Beak Woosun, Park Jihun, Ji Suk
Department of Dental Public Health, Ajou University Graduate School of Clinical Dentistry, Suwon, Republic of Korea.
Department of Dentistry, Gyeonggi Provincial Medical Center Suwon Hospital, Suwon, Republic of Korea.
Heliyon. 2024 Jun 5;10(11):e32496. doi: 10.1016/j.heliyon.2024.e32496. eCollection 2024 Jun 15.
This study aimed to investigate the performance and reliability of data-driven models employing correlational feature analysis and clinical validation for predicting periodontal disease.
The 7th Korea National Health and Nutrition Examination Survey ( = 10,654) was used for correlation analysis to identify significant risk factors for periodontitis. Periodontal prediction models were developed with the selected factors and database, followed by internal validation with 5-fold cross-validation and 1000 bootstrap resampling. External validation was conducted with clinical data ( = 120) collected through self-reported questionnaires, clinical periodontal parameters, and radiographic image analysis. Predictive performance was assessed for logistics regression, support vector machine, random forest, XGBoost, and neural network algorithms using the area under the receiver operating characteristic curves (AUC) and other performance metrics.
Correlation analysis identified 16 features from over 1000 potential risk factors for periodontitis.
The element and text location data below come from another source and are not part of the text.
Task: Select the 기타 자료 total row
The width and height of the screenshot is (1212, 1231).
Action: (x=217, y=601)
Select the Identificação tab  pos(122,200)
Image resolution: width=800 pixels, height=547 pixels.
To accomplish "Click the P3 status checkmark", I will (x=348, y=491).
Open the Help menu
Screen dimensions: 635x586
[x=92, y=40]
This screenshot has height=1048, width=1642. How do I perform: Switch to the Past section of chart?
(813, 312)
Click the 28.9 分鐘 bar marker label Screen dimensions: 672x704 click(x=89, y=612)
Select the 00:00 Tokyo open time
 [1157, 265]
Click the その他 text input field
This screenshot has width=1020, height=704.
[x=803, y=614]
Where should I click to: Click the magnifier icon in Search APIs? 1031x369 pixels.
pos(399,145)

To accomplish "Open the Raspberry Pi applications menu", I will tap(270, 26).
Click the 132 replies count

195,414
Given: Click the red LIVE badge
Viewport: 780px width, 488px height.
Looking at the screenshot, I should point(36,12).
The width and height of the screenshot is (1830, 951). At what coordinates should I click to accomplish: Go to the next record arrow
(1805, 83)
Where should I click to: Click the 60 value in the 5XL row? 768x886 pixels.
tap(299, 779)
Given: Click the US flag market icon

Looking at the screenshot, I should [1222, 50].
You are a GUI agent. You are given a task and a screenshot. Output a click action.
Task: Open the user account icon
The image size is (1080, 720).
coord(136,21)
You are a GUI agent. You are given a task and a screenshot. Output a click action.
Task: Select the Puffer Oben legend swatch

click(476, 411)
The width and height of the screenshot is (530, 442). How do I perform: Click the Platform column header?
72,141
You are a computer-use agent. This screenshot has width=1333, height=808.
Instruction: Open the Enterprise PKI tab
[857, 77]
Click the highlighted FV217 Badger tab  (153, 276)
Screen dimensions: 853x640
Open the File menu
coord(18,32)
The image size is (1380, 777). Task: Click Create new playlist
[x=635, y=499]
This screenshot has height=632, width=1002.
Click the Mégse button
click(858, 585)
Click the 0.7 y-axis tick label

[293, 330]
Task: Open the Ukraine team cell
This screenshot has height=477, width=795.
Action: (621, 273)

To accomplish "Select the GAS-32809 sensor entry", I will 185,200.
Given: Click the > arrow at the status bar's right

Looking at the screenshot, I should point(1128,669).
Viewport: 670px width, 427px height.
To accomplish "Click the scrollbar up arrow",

The best data-driven model (XGBoost) showed AUC values of 0.823 and 0.796 for internal and external validations, respectively. Modeling with clinical data revealed those same measures to be 0.836 and 0.649, respectively. In addition, the data-driven model could predict other clinical periodontal parameters including severe bone loss (AUC = 0.813), gingival bleeding (AUC = 0.694), and tooth loss (AUC = 0.734). A patient case study about prognostic predictions revealed that the probability of periodontitis can be reduced by 6.0 % (stop smoking) and 0.6 % (stop drinking) on average.
Data-driven models for predicting periodontitis and other periodontal parameters were developed from 16 risk factors, demonstrating enhanced prediction performance and reproducibility in internal-external validations.
本研究旨在调查采用相关特征分析和临床验证的数据驱动模型在预测牙周疾病方面的性能和可靠性。
使用第七次韩国国民健康与营养检查调查(n = 10654)进行相关性分析,以确定牙周炎的重要风险因素。利用选定的因素和数据库开发牙周预测模型,随后通过五折交叉验证和1000次自助重采样进行内部验证。通过自我报告问卷、临床牙周参数和影像学图像分析收集的临床数据(n = 120)进行外部验证。使用受试者操作特征曲线下面积(AUC)和其他性能指标评估逻辑回归、支持向量机、随机森林、XGBoost和神经网络算法的预测性能。
相关性分析从1000多个潜在的牙周炎风险因素中确定了16个特征。最佳数据驱动模型(XGBoost)在内部和外部验证中的AUC值分别为0.823和0.796。用临床数据建模显示这些指标分别为0.836和0.649。此外,数据驱动模型可以预测其他临床牙周参数,包括严重骨丧失(AUC = 0.813)、牙龈出血(AUC = 0.694)和牙齿脱落(AUC = 0.734)。一项关于预后预测的患者案例研究表明,平均而言,牙周炎的概率可通过戒烟降低6.0%,通过戒酒降低0.6%。
基于16个风险因素开发了用于预测牙周炎和其他牙周参数的数据驱动模型,在内部-外部验证中显示出增强的预测性能和可重复性。